- Born: 1953 (age 72–73) Oconto, WI, US
- Citizenship: United States
- Education: University of Wisconsin-Green Bay
- Occupations: former President and COO of Supervalu

= Mike Jackson (retailing) =

American business executive (born 1954)

Mike Jackson is the former president and chief operating officer (COO) of Supervalu.

==Early life and education==
Jackson was born in 1954 in Oconto, Wisconsin.

As a teenager, he worked part-time at the A&P store in Oconto.

While attending the University of Wisconsin-Green Bay, Jackson worked the midnight to 8 a.m. shift at the Red Owl store in Green Bay, Wisconsin.
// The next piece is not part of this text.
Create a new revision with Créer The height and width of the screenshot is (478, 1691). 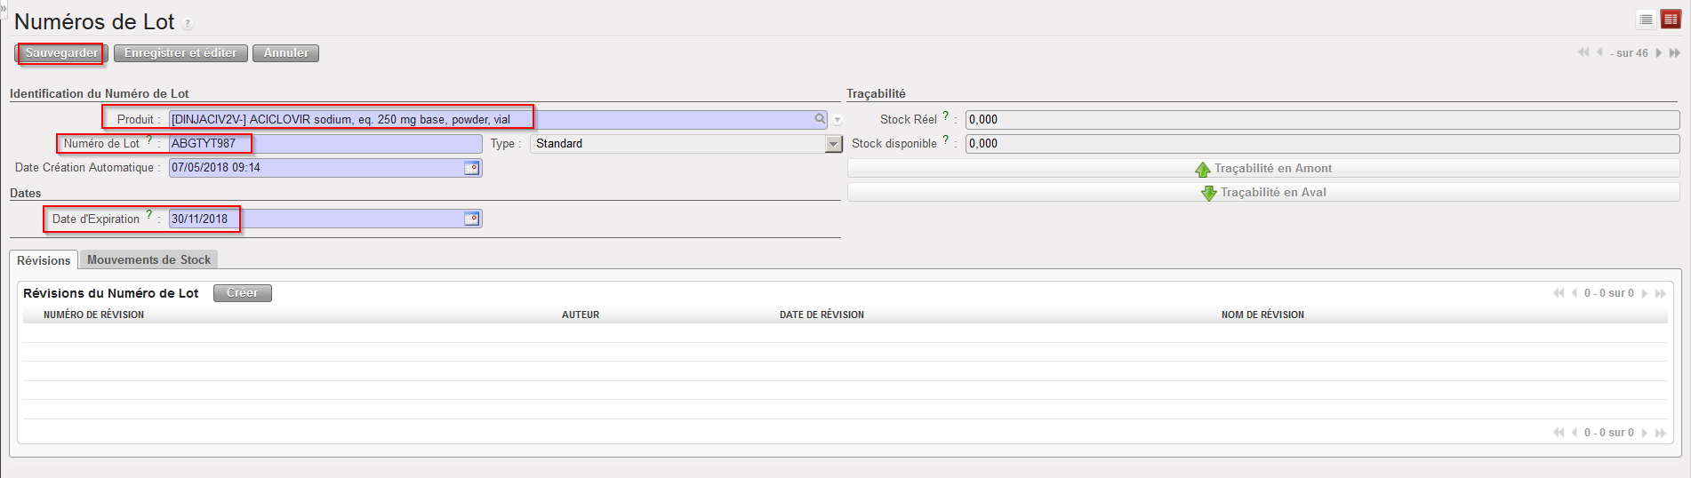tap(242, 293)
In 1976, Jackson graduated from the University of Wisconsin-Green Bay with a degree in Managerial Systems.

==Career==
Soon after graduating college, Jackson became a store manager for Red Owl.
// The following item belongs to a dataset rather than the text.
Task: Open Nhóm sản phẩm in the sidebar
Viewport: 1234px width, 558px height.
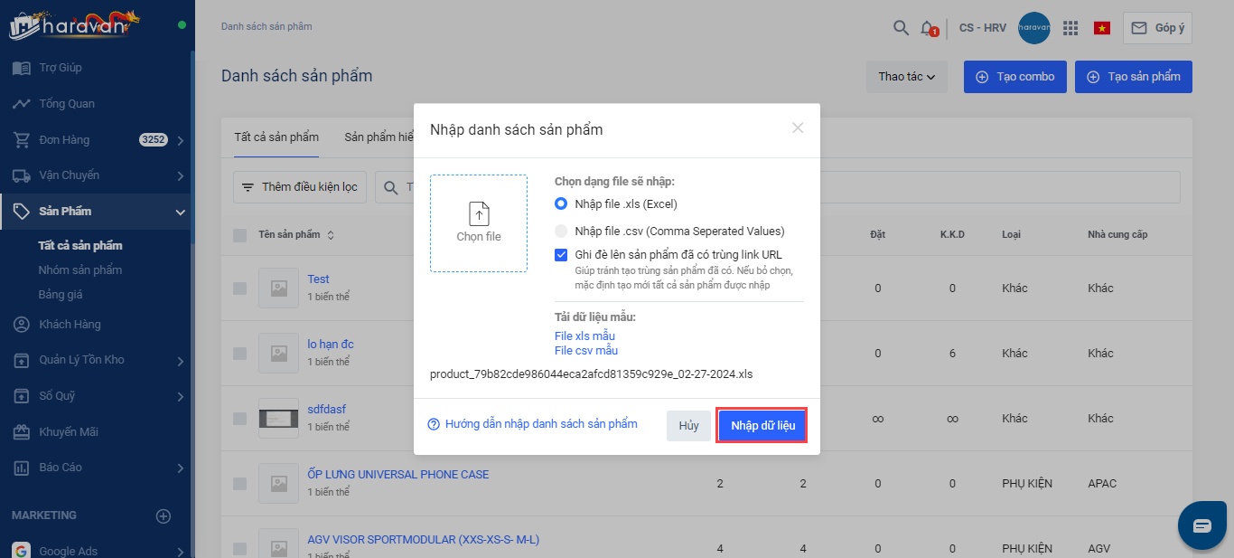Action: point(80,270)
In 1979, Jackson became a retail counselor for the Green Bay division of Supervalu.

In 1995, Jackson became president of the Northwest Region of Supervalu.

In 1999, Jackson was named senior vice president of operations for Retail Food Companies at Supervalu.

In 2001, Jackson was named executive vice president and president of Distribution Food Companies of Supervalu in 2001.

In 2005, Jackson was named president and chief operating officer (COO) of Supervalu. While CEO, Jackson also was on the IGA board of directors and was chairman of the National Grocer's Association.

In 2007, the University of Wisconsin-Green Bay awarded Jackson the Distinguished Alumni award for his work with Supervalu.

In 2009, Jackson announced his retirement from Supervalu.

In 2010, Jackson became the president and chief executive officer (CEO) of the National Grocer's Association (NGA).

In 2011, Jackson joined the board of directors for iControl Systems. He will also be senior advisor to iControl President and CEO Tal Zlotnitsky.